Santa Claus has already come to town for UKIP in the unlikely form of the multimillionaire businessman Paul Sykes, who has declared himself ready to bankroll an advertising campaign to ensure the party tops the polls at next year’s European Parliament elections.
The long-standing Eurosceptic with a fortune of around £650 million has pledged to do "whatever it takes" to bring about a UKIP election triumph. Whether or not his generosity will prove as big a gift for agencies as it will for UKIP is an open question.
Onlookers suggest that no international network is likely to go near a UKIP account for fear of sending the wrong signals to clients and other network offices across Europe. That is likely to be especially true of the networks within WPP, whose chief executive, Sir Martin Sorrell, has warned of chaotic consequences should Britain choose to quit the European Union. And with nearly half of all British voters wanting a British withdrawal, some are asking why UKIP would want to waste money on a campaign to get the same result it looks possible to achieve without one.
Lord Bell, former chairman, Chime Communications
"As a Tory peer, I couldn’t work with a rival party, although I wouldn’t necessarily stop a Chime group company working with UKIP and I’m sure agencies will be queuing for the account if enough money is involved. However, you have to ask why UKIP would want to spend so much money on a European election campaign. For one thing, voter turnout is low enough at general elections, let alone at those for the European Parliament. For another, Euroscepticism in Britain is so high that UKIP is bound to be successful at the polls. It doesn’t need a campaign."
Dave Buonaguidi, chief creative officer, Karmarama
"When the Conservatives were in opposition, we did some work with them about personal debt. There was no political allegiance – it was a social issue we thought should be addressed and it just happened to be the Tories talking about it. These days, most agencies would be wary about aligning themselves politically, because they’re all shit-scared of polarising opinion. And if there’s one thing that polarises opinion, it’s politics. Thanks to broken promises, lies and corruption, I’m not sure how important politics is to real people. Politics or TOWIE? TOWIE every time. Rant over. In five words? I don’t think so, no."
Chris Hirst, chief executive, Grey London
"As somebody who fundamentally disagrees with everything UKIP stands for, I suspect it will have a very short list of agencies from which to choose. One reason is UKIP holds views that the majority of people working in communication wouldn’t want to support. Another is that UKIP is still a minority, single-issue party that isn’t a major player in the great scheme of things. UKIP’s problems in finding an agency may be compounded by its views on immigration, which would jar with a lot of agencies eager for the best talent wherever they can find it."

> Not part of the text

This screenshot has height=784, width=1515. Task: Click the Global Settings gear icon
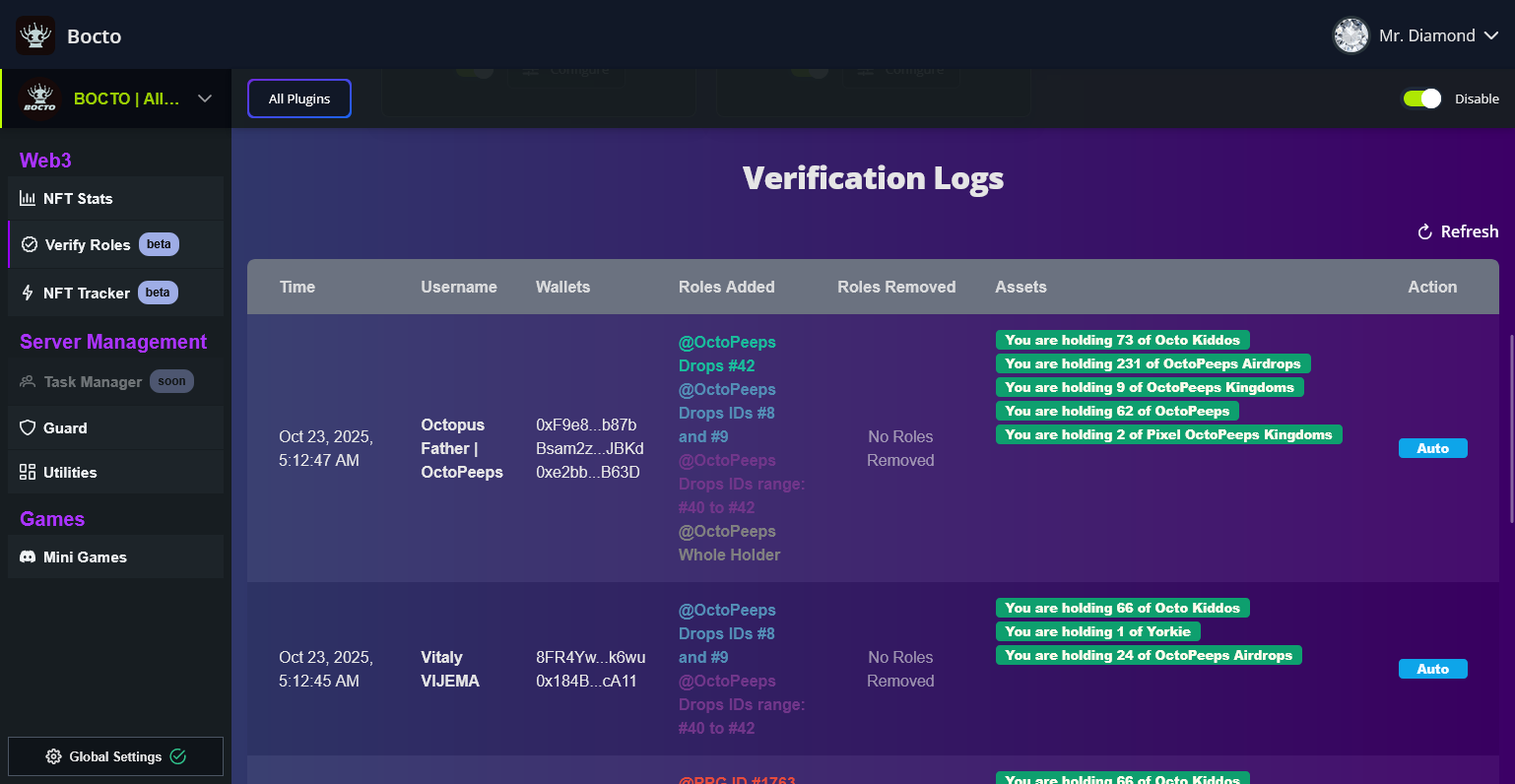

Neil Christie, managing director, Wieden & Kennedy
"Most agencies are wary about taking on a political party – we certainly are – and I’m sure that if UKIP approached us, our reaction would be: ‘Thanks, but no thanks.’ I suspect that would be the reaction of a lot of other agency groups as well. WPP agencies would be unlikely to touch it given Sir Martin Sorrell’s views about a European referendum and I imagine it would be the same within Publicis Groupe and Havas. UKIP is far more likely to be of interest to agencies wanting the chance to do something provocative and high-profile."